Study text
------------------------

This BI enables the clients to see each and every trades, in full life cycle. I’m going to explain the mechanics so please bear with me. Our client setup the order on their OMS (Order Management System) such as Charles River or ThinkFolio. We receive the order via Omgeo CTM or Swift, for example to sell 200,000 of bond X. We start the process of origination, execution, validation, confirmation, clearing, settlement and accounting. To get the best price we might (progammatically!) have to split the order 3 ways: 75k to Goldman, 75k to MS and 50k the next day with Citi.

The terms could be different from each counterparty, particularly if it is margin trading such as a Repo. The order could be complex i.e. a delta neutral trade, a volatility play, or an option spread.

Broker or dealer: we become a broker when we buy an ETS (exchanged-traded-security) or ETD (exchange-traded-derivatives) such as shares, gilts, treasury, or CP (commercial paper) on behalf of our clients. Here we purchase or sell the security/derivative on an exchange. We also become a broker if we make an OTC (over the counter) contract on behalf of our clients, for example IRS and FX Forward or some futures. Here we make a custom “deal” with another bank. We become a dealer when we trade on behalf of ourselves, with our own money, for example for our Proprietary Desk (I’ll explain this shortly) or for our own Treasury department.

Here is an overview of each of the 6 steps:

  1. Origination is about making sure that we capture the client orders correctly into our trading system. Quantity, security details, maturity, price requirements, timing restrictions, counterparty restrictions (exchange restriction), and terms (like European or American for options, ISDA / DTCC for CDS).
  2. Execution is about sending the order down the wire to different counterparties, or to our internal pool first to match with other client orders. ETS orders could be combined with other client orders, or with our own prop desk, and placed externally in one big volume to get a good deal.
  3. Validation is done by mid office to check the trade against the counterparty, i.e. we send them our trade details, they send us their trade details, and we compare them electronically. Unmatched trades are reported back to counterparty, and fixed manually.
  4. Confirmation: after we agreed with the counterparty, we send the details of the trade to the clients, electronically.
  5. Clearing: clearning agency e.g. NSCC electronically sends the contract to both parties and both formally accept the trade terms.
  6. Settlement: payment to counterparty (OTC) or Exchange (ETS), usually T+1 or 2 depending on which exchange. Settlement for STP (straight through processing) is same day.

------------------------

Dataset section
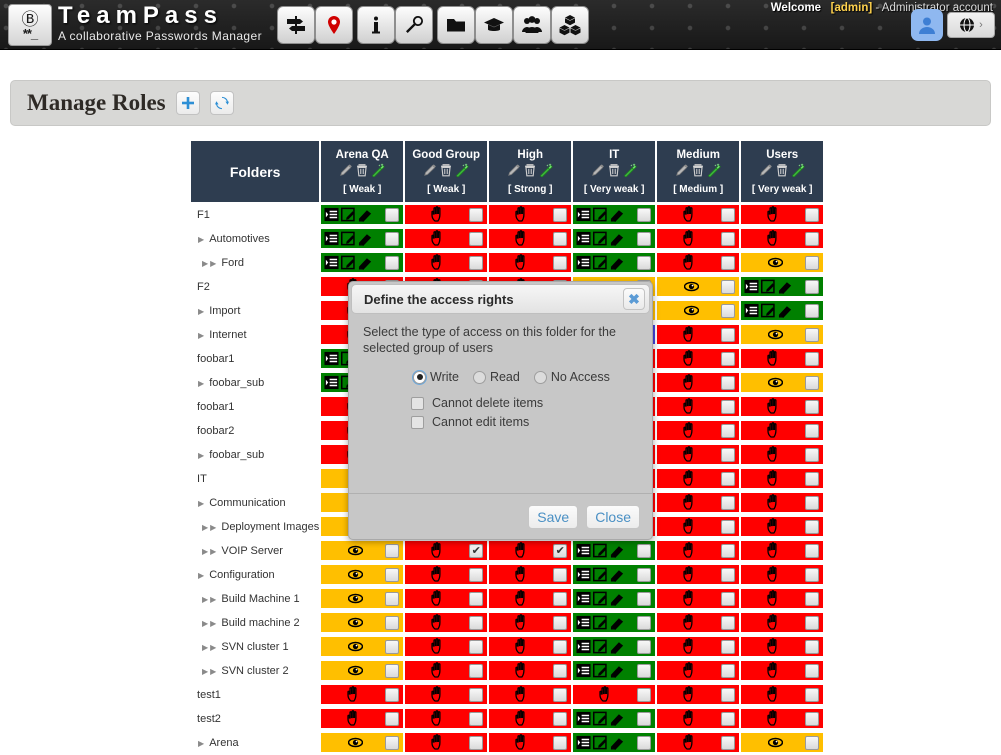 The image size is (1001, 755). What do you see at coordinates (634, 299) in the screenshot?
I see `close-icon: ✖` at bounding box center [634, 299].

------------------------

Exercise instructions
Do these statements agree with the trade life cycle text above? Answer yes or no for each and quote the words of the text that decide it. (a) Settlement for straight through processing takes place on the same day. (b) Validation is carried out by the back office. (c) The firm acts as a dealer when it trades with its own money.

Solution for this problem
(a) Yes: "Settlement for STP (straight through processing) is same day."
(b) No: "Validation is done by mid office to check the trade against the counterparty"
(c) Yes: "We become a dealer when we trade on behalf of ourselves, with our own money"